Task directions: Copy out the data line by line exactly, from its start to the line bearing "Province / Country (903, 782)", inclusive.

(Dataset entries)
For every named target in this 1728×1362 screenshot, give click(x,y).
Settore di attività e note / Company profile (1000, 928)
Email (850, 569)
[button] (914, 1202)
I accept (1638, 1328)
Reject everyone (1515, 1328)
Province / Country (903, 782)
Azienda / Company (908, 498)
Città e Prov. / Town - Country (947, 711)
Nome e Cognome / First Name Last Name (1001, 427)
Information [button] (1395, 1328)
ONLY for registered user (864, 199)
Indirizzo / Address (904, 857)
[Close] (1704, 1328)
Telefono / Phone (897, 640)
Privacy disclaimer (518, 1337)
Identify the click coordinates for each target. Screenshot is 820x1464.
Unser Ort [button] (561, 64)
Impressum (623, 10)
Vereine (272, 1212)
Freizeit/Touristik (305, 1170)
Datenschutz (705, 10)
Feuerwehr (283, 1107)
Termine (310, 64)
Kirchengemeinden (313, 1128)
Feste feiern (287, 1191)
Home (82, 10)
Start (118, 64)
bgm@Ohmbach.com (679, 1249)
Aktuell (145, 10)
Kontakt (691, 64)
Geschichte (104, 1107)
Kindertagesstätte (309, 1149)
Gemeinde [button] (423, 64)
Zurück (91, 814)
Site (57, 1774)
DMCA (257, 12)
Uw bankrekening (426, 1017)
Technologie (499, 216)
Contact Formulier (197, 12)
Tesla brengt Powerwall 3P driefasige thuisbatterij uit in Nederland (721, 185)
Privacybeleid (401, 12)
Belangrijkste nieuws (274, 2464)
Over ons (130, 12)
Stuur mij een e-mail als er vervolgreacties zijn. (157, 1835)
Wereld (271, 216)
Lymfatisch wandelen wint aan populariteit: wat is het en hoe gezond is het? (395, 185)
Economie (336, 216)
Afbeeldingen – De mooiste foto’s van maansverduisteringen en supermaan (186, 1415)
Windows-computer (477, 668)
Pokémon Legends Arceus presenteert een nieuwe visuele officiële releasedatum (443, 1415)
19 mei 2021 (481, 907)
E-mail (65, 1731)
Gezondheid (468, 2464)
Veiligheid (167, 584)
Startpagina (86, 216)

Your response:
For every named target in this 1728×1362 screenshot, give click(x,y).
Settore di attività e note / Company profile (1000, 928)
Email (850, 569)
[button] (914, 1202)
I accept (1638, 1328)
Reject everyone (1515, 1328)
Province / Country (903, 782)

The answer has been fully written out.